Johnny followed me into the galley and helped me pull sandwiches, chips, fruit and iced tea from the storage compartment. "What reference?"
"It's two letters and four numbers, EX2012. I have no idea what it means. The other day, I checked it against that key code Zack faxed over, the one that helped us makes sense of his legal pads. This one appeared nowhere. The first time I saw it was on a clipping of Antonio Datello's obituary."
"So perhaps it relates to Datello, eh?"
"I was thinking a date, a case file reference... but nothing matches. It got me wondering about addresses."
"Logical, but Datello and Marcos probably own more property than Coldwell Banker lists in a year."
"I want you to take a look at some of these printed pages, Johnny. Maybe on our way home. They look like the self-test a printer runs when it starts, except for the very last notation on the page."
"EX2012?"
We moved to the table with lunch and started eating. "It could be gibberish. Maybe this was the red herring Ireland left behind in case someone started going through his paperwork," I said.

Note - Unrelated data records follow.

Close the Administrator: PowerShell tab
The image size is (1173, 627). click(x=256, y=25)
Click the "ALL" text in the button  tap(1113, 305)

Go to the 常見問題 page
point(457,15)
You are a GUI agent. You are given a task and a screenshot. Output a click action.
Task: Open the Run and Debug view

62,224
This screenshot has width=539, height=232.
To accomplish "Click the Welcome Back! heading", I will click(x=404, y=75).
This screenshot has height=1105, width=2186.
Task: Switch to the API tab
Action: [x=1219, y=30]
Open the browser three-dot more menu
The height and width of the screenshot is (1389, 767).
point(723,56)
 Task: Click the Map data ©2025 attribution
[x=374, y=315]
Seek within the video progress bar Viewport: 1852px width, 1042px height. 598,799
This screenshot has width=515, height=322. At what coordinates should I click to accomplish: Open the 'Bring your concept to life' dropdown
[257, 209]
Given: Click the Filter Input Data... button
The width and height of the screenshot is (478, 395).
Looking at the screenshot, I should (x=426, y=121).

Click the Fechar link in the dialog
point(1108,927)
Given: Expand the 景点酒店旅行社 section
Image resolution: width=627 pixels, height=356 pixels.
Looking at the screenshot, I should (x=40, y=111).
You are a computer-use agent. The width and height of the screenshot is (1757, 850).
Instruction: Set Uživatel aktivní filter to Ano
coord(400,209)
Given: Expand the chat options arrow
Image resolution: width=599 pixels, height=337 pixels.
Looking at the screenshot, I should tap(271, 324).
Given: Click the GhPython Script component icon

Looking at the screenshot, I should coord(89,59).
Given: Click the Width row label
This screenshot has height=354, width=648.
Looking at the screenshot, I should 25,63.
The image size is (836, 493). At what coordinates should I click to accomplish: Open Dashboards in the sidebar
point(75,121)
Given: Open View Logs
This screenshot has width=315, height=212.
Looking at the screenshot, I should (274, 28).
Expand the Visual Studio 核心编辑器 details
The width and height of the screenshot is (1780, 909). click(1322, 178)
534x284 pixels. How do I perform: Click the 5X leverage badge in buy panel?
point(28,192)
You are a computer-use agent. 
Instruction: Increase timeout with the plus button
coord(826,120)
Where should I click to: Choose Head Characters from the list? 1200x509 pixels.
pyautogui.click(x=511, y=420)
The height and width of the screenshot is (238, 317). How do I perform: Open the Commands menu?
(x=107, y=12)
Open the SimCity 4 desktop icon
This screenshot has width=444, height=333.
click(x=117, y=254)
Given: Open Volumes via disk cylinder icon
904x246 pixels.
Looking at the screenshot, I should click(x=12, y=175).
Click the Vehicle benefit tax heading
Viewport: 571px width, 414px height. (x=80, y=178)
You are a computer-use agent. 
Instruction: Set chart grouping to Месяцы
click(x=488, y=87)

"I don't think so, Doc. The style is the different than the other references he used in his notes, but that just tells me he was being particularly careful about what evidence he had. I suspect that it either points to a file we haven't found yet, or perhaps the one that turned him onto whatever dirt he found against Datello in the first place."
"What case could've opened his eyes to Danny's illegal activities?" I wondered.
"That is an excellent question. I don't think anyone has bothered to ask it before. How much do you remember about the notes you and Ned reviewed the other night?"
The truth was, I had paid less attention to the substance of the cases, instead matching them to his assigned work load before moving to the next notebook. It allowed more time to brood over Johnny's abandonment for other things.